Stored dataset items
────────
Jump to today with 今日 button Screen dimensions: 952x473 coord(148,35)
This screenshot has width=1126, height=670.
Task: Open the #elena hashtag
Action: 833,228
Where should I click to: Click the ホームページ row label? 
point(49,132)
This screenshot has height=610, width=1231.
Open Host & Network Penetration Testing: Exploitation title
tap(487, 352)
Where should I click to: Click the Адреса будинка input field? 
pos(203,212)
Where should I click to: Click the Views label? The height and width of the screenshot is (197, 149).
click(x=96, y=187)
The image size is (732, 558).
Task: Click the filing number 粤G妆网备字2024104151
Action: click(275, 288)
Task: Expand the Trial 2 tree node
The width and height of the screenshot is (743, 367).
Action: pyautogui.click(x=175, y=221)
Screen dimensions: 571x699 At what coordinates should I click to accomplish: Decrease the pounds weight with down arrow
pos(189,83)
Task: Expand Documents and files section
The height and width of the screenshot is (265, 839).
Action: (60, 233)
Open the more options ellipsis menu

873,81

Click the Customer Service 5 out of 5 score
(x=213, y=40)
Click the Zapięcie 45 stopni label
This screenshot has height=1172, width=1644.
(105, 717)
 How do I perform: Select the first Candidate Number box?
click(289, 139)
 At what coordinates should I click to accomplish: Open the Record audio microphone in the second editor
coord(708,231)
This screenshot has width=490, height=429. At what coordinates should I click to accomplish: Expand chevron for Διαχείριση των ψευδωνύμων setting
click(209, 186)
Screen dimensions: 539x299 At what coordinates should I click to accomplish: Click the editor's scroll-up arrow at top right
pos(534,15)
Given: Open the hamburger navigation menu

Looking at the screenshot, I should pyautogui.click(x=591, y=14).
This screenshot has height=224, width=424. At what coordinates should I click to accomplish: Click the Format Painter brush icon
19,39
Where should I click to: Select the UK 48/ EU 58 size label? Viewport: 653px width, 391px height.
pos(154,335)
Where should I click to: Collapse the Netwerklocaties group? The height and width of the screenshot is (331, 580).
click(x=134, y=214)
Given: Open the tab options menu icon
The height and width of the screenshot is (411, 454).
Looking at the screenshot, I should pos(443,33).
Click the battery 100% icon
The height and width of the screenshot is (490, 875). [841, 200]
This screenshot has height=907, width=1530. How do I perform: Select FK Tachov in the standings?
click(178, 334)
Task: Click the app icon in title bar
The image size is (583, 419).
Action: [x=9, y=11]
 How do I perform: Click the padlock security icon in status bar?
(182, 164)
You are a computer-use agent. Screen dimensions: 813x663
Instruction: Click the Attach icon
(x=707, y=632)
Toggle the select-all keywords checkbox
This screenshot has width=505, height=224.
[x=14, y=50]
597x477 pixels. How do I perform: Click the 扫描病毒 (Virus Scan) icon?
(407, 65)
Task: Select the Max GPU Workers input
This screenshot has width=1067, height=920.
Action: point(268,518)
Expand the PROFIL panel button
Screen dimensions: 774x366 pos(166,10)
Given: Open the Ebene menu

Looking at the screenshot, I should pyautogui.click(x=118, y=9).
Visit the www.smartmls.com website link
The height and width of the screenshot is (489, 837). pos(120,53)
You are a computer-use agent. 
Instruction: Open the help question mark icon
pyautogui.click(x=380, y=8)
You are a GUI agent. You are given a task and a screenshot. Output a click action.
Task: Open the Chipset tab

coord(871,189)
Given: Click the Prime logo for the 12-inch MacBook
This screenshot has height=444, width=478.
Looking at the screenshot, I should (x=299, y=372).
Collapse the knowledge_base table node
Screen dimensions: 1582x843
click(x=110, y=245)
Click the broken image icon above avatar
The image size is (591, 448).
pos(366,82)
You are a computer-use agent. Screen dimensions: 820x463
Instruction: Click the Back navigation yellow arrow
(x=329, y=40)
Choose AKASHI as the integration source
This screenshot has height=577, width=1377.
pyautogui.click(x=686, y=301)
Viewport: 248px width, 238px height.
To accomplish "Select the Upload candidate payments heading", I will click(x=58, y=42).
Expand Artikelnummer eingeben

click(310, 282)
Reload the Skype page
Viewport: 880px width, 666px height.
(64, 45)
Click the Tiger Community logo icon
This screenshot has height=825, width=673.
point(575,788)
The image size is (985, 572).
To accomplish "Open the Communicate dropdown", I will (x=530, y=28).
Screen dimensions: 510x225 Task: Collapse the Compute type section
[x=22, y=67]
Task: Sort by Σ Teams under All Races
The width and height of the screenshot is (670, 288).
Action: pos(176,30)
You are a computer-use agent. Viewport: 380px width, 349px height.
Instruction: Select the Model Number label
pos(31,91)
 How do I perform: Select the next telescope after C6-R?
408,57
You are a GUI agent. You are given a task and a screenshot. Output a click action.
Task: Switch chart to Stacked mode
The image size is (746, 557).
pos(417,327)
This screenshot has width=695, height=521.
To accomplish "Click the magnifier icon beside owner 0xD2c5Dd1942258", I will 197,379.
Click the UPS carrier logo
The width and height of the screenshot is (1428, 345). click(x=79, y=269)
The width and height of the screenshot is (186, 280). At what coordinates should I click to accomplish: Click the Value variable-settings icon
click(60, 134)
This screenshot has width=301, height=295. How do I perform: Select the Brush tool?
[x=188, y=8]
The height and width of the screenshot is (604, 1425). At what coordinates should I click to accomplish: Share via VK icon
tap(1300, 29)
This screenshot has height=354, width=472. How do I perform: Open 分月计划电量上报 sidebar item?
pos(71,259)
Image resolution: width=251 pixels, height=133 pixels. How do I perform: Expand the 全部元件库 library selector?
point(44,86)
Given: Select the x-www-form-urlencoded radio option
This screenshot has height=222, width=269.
────────
In the entries above, how many lines hold the word "computer"? Answer with the number only.

[Output of the exercise]: 4